Extracted information:
⁂

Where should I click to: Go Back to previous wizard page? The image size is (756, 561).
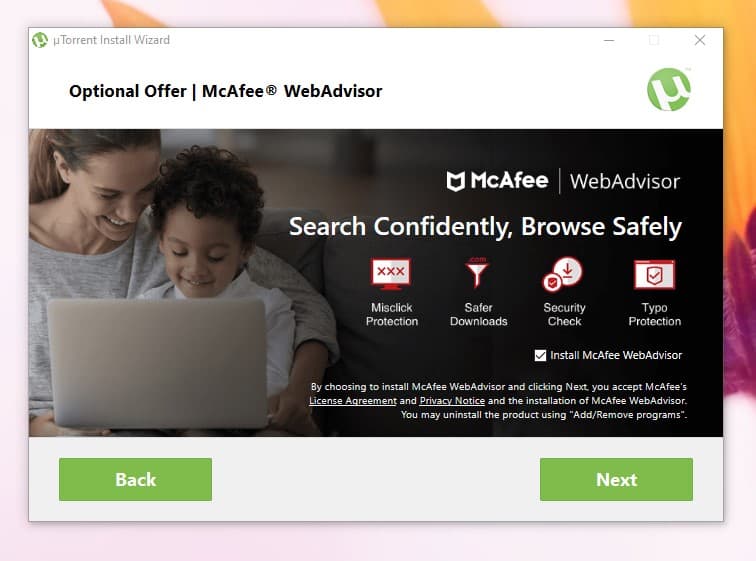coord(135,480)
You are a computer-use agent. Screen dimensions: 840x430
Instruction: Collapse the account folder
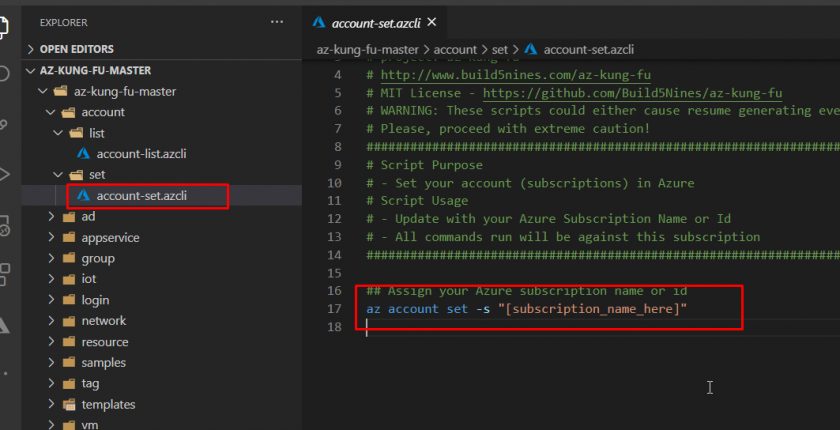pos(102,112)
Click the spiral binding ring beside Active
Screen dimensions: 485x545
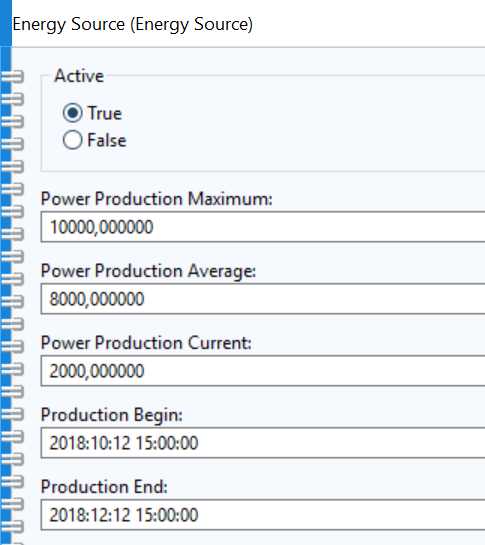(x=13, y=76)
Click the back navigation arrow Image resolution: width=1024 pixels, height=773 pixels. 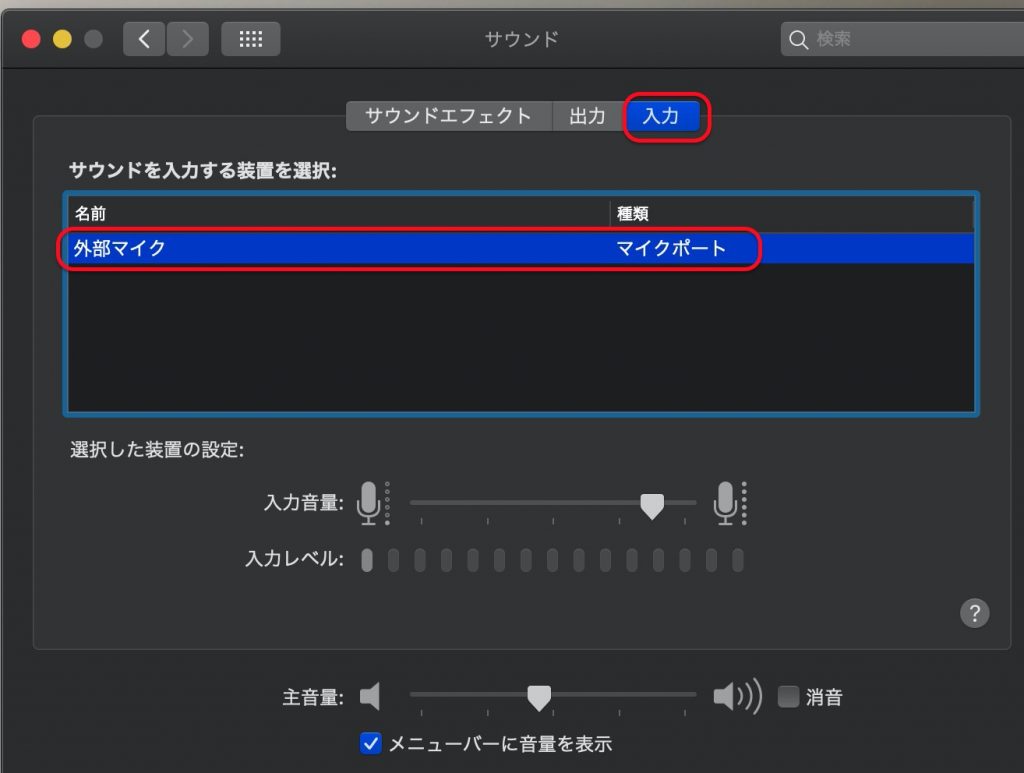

⁂

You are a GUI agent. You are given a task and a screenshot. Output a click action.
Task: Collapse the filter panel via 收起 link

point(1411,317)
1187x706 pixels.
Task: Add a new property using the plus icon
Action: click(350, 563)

⁂

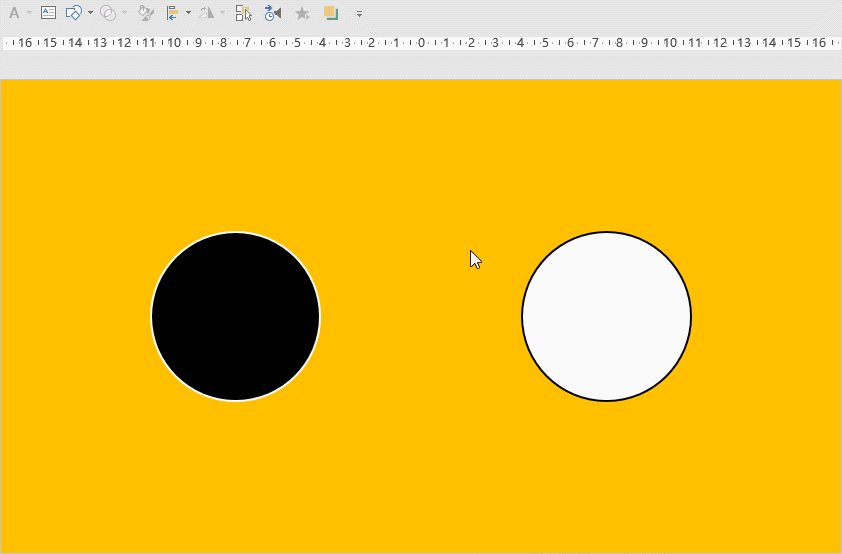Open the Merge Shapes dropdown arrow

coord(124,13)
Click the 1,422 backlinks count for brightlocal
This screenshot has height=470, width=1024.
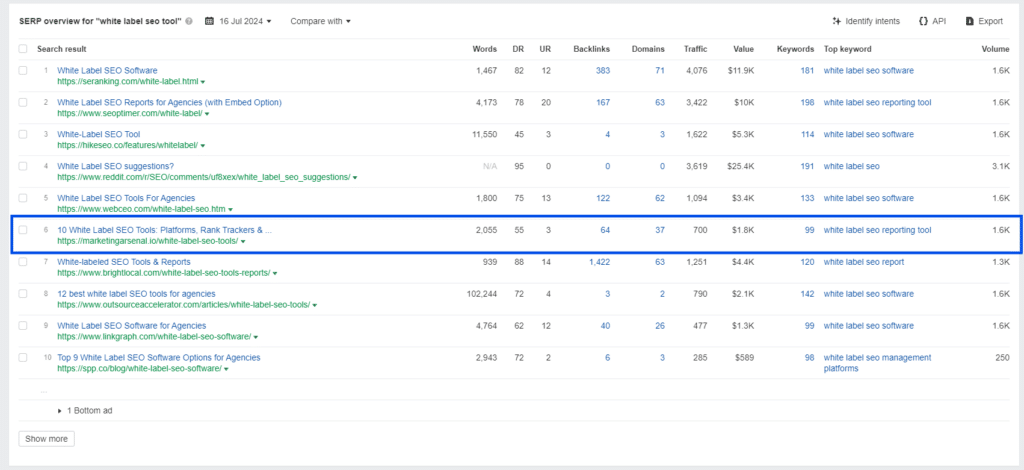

⁂

Action item:
Within the listing above, write out the stretch from the line with "Where should I" through the line with "Click the back" exactly. Any pictures are to be left out.

Response to this exercise:
Where should I click to: Go Back to previous wizard page? The image size is (756, 561).
coord(135,480)
You are a computer-use agent. Screen dimensions: 840x430
Instruction: Collapse the account folder
pos(102,112)
Click the spiral binding ring beside Active
Screen dimensions: 485x545
(x=13, y=76)
Click the back navigation arrow Image resolution: width=1024 pixels, height=773 pixels. 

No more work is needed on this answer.